■ ENTRIES PROVIDED:
——

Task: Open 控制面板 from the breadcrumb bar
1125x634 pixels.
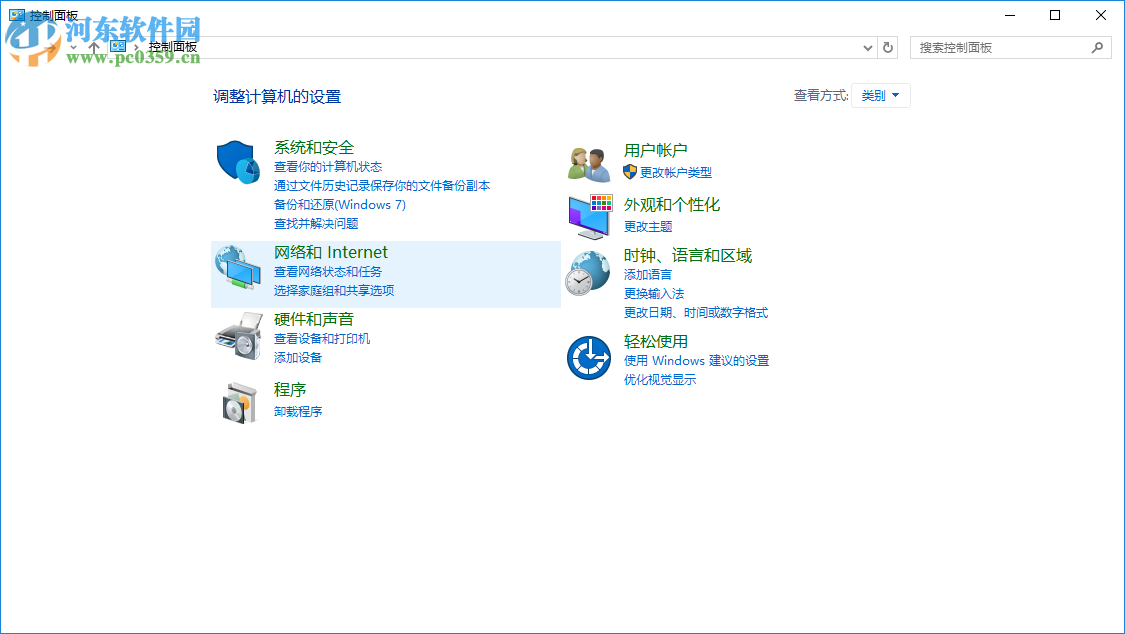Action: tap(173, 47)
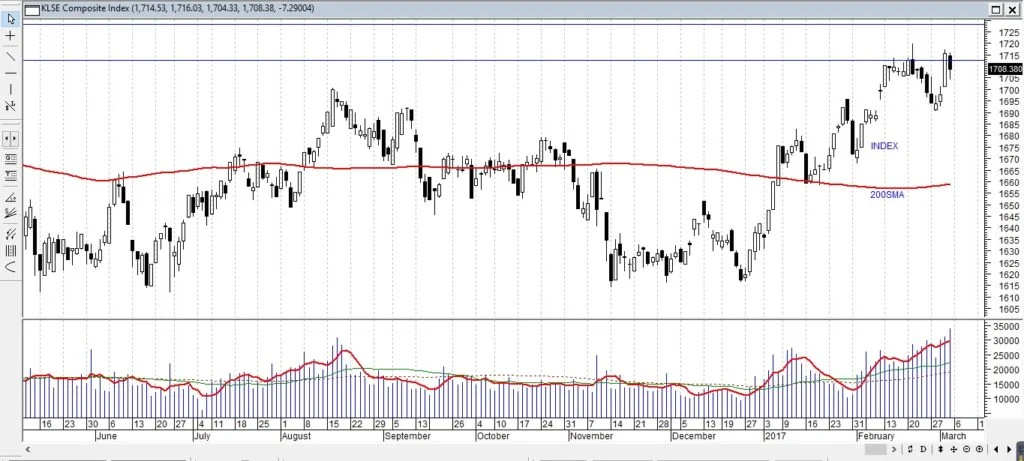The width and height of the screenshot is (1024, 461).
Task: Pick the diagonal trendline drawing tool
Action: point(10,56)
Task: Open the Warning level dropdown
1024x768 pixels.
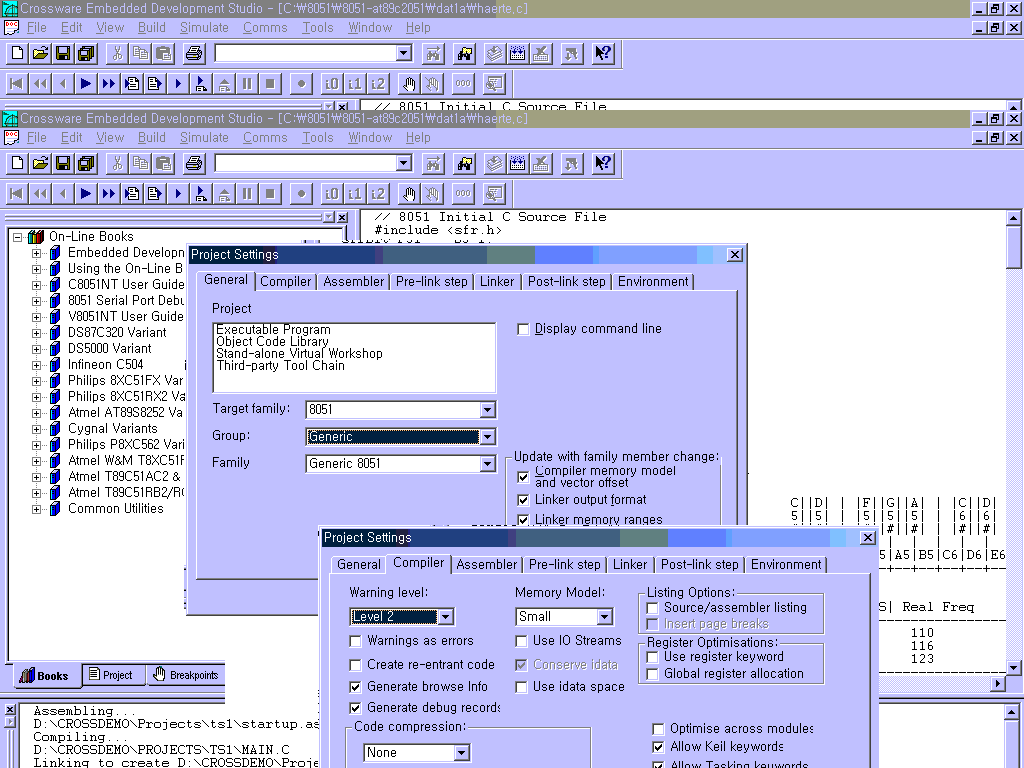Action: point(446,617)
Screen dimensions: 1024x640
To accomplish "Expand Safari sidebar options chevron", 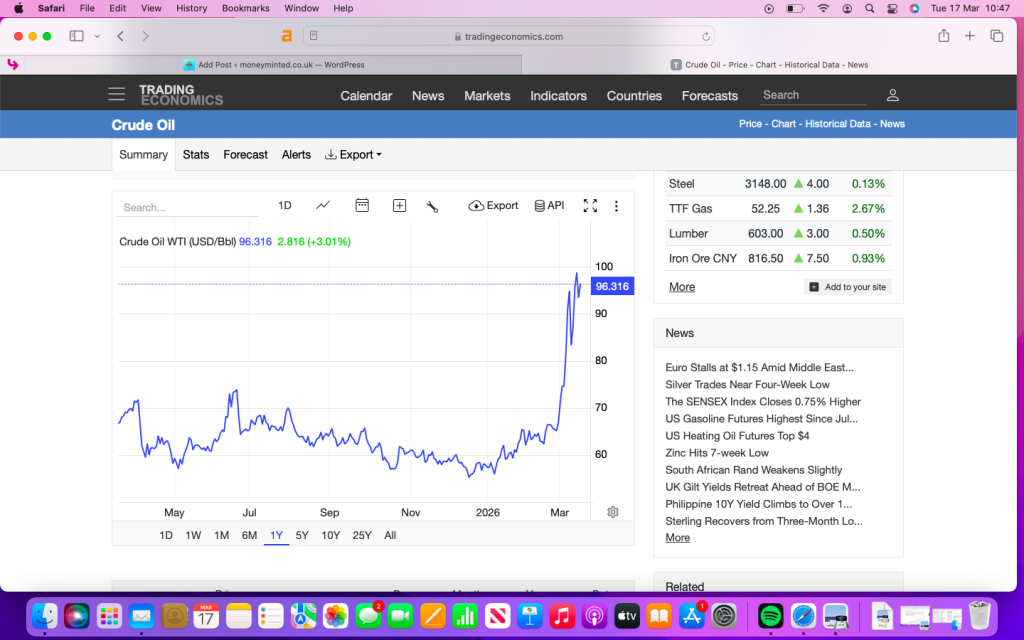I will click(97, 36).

——

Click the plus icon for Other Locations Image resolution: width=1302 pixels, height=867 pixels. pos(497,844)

——

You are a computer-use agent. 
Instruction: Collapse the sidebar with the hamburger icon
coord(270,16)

——

■ TASK DESCRIPTION:
Search the entries for the word "Open" and show every line that has it.

■ EXERCISE RESULT:
Task: Open 控制面板 from the breadcrumb bar
Task: Open the Warning level dropdown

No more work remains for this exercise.